[PATCH] d3dx9_36: Implement ID3DXSkinInfoImpl_UpdateSkinnedMesh.

Vijay Kiran Kamuju infyquest at gmail.com
Wed Apr 17 15:02:42 CDT 2019


On Wed, Apr 17, 2019 at 7:20 PM Zebediah Figura <z.figura12 at gmail.com> wrote:
>
> On 04/10/2019 12:40 PM, Vijay Kiran Kamuju wrote:
> > It seems I have to do a deeper analysis of the code.
> > I checked only whether the tests are successful or not.
>
> For what it's worth (and since the concern was brought up to me offline
> by someone else), I feel like I should point out that Staging patches
> are not necessarily correct, either functionally or stylistically.
> That's the basic reason (even if it's not the only reason) that those
> patches are in Staging. Hence anyone who's interested in upstreaming
> Staging patches should treat the patch as their own responsibility, and
> should ensure that the patch is correct, and ideally have also tested it
> themself. That's part of what the signoff means. It's also the reason
> why Alistair and I are slow to upstream patches from Staging. There were
> a few hundred we tried to push upstream at an early point when we took
> over the repository, but most of those were the easy ones. We're still
> stuck with 800 patches which are nontrivial or take a fair amount of
> background knowledge to understand (like everything involved with ACLs)
> or, worse, which have no bug report or test application attached to them
> and thus no way to ensure that they are actually doing the right thing
> and fixing the problem (or, even more critically, will still be doing
> the right thing if we make some modifications.)
>
I am trying to write tests and improve upon or rewrite the patches.

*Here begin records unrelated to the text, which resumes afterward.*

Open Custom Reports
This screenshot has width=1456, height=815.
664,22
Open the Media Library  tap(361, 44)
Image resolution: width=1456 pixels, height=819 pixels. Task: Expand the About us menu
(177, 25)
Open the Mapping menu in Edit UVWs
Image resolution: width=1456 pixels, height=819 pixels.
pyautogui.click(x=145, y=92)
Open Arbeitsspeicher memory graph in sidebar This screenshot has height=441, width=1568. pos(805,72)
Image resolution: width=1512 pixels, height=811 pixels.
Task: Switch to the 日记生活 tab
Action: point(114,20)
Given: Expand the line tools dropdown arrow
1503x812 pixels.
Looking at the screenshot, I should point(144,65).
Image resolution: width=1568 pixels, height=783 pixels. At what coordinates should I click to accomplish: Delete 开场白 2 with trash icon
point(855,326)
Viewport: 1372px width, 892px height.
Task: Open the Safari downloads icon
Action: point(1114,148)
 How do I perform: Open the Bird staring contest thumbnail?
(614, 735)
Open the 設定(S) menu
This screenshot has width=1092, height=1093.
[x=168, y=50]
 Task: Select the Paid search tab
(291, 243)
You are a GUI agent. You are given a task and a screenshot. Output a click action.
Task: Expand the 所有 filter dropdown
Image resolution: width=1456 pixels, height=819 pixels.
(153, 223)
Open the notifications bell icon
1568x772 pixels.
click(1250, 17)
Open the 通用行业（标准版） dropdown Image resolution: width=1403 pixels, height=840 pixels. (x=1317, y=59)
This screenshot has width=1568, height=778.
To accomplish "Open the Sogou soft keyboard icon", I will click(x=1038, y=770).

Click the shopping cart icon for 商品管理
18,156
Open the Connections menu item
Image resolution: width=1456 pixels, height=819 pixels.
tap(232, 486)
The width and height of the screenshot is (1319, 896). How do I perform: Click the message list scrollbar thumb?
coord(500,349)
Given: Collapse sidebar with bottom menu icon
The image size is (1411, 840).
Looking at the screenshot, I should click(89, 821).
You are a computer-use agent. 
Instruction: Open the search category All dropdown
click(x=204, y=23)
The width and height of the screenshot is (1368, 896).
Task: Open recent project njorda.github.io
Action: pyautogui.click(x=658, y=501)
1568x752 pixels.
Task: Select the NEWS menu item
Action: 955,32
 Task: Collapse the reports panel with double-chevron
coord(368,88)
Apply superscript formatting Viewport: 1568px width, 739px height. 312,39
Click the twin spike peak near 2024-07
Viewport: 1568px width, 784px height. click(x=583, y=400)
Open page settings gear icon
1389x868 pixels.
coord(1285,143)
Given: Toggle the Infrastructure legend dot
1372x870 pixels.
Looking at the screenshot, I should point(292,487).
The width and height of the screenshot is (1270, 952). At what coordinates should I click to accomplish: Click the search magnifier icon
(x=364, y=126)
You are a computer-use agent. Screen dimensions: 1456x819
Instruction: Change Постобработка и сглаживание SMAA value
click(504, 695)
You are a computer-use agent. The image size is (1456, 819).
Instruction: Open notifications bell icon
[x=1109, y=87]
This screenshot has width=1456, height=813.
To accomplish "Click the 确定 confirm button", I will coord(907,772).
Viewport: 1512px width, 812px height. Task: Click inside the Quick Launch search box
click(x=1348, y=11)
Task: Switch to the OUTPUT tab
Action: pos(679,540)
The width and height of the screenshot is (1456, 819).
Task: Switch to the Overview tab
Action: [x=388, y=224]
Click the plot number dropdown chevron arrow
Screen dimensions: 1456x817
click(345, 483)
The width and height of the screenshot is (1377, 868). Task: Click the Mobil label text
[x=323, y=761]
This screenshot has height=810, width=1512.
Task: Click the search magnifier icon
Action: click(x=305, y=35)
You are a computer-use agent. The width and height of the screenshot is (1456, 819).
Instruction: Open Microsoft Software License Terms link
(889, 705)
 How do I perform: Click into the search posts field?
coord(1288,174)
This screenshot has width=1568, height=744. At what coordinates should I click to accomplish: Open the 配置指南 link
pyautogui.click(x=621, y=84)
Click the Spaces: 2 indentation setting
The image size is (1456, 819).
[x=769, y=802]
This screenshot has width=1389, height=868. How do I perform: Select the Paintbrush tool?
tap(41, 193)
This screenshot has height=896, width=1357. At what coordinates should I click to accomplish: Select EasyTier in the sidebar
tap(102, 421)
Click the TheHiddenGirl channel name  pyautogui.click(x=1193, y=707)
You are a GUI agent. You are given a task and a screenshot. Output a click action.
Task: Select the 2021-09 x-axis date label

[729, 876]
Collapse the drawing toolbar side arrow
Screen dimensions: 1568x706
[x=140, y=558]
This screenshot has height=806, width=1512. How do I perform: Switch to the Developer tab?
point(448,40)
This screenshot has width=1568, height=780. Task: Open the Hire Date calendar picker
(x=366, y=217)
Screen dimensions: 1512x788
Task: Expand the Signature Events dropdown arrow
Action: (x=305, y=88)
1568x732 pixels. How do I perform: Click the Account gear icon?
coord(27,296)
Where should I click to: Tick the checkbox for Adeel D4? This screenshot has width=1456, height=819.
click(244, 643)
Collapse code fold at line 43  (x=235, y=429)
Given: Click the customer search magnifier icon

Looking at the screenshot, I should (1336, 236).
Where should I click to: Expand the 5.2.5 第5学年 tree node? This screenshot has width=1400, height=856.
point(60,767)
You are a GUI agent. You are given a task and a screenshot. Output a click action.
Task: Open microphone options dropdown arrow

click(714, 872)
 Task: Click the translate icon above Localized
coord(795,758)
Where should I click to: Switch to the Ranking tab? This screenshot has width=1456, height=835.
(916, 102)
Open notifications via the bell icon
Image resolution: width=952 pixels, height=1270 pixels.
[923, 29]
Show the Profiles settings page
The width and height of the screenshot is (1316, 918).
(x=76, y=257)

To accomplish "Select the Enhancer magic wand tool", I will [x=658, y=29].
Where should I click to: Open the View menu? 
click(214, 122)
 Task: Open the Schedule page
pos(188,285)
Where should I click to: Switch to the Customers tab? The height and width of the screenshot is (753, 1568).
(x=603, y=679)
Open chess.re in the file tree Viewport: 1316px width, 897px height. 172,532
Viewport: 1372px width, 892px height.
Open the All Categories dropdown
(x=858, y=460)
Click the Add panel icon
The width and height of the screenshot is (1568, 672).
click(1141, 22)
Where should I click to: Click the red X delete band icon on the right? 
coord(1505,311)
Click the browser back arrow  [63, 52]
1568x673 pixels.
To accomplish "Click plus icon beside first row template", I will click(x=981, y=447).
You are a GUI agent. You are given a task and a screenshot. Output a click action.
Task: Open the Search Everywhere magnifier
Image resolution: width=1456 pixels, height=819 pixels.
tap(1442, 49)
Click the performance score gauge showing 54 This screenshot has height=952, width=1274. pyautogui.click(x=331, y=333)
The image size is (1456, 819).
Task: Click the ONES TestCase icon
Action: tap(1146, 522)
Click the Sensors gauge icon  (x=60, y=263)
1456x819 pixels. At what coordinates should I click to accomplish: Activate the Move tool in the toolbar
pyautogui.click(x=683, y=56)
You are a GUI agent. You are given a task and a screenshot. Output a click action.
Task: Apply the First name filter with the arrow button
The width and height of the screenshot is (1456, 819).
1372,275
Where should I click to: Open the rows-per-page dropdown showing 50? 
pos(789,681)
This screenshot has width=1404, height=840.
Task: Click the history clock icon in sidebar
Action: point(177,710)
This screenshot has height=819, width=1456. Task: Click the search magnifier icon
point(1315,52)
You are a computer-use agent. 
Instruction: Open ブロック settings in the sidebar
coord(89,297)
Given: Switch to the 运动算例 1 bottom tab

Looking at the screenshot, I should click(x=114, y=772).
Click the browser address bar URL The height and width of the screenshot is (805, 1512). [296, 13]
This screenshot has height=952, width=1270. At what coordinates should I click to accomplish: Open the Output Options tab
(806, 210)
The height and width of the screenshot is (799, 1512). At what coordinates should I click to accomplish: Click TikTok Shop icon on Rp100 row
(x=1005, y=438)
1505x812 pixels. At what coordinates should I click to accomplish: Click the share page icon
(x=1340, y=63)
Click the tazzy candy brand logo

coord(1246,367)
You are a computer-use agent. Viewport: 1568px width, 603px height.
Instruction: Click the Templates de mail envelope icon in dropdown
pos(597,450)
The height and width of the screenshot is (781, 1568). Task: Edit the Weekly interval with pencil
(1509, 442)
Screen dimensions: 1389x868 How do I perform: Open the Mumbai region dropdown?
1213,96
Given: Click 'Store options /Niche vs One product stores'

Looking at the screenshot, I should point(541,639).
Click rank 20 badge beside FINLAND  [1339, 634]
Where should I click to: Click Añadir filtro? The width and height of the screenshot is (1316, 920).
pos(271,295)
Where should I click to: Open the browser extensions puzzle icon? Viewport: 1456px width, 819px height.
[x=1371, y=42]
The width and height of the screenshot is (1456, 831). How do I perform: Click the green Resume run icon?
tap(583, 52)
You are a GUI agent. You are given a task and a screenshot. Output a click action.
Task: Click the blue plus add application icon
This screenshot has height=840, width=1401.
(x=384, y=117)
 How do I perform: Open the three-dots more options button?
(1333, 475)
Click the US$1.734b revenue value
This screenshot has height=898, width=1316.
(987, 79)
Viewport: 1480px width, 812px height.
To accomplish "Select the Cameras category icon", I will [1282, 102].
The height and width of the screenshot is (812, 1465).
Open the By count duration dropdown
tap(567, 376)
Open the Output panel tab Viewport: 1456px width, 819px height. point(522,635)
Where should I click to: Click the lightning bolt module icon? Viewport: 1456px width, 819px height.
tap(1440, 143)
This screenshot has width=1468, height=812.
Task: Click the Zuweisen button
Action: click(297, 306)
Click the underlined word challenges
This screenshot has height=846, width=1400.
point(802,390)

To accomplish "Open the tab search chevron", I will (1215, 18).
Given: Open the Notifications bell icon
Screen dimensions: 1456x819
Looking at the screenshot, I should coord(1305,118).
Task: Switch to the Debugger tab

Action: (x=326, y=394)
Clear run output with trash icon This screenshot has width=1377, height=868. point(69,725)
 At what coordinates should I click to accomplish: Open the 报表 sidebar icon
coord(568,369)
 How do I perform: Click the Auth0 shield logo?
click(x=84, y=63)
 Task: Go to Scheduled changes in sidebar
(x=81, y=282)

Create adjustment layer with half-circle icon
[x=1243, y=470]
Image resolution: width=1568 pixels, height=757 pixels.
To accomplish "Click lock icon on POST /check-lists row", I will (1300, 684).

For most of the patches tests are present.
> Bottom line is, inasmuch as you should be expected to understand and
> write your own patches and ensure they're correct, the same rules apply
> to patches someone else wrote. You can't implicitly trust that they're
> correct, even according to that person's standards, and you certainly
> can't trust that they're correct just because they're in Staging.
>
>
Sometime I try to contact the author, but for some old patches I doubt
the author remembers the
application or why he/she has written the patch. We have to try to
push the patches upstream regardless,
as there are no explanations or rejection reasons given. This makes it
a bit harder to improve upon the
existing patch. The upstreaming is currently a slow process and
reviews are incomplete.
So I am trying to pick some easy ones and old ones so we get a proper
review at least this time.
Rejection without proper comments is always a major pain point for Wine.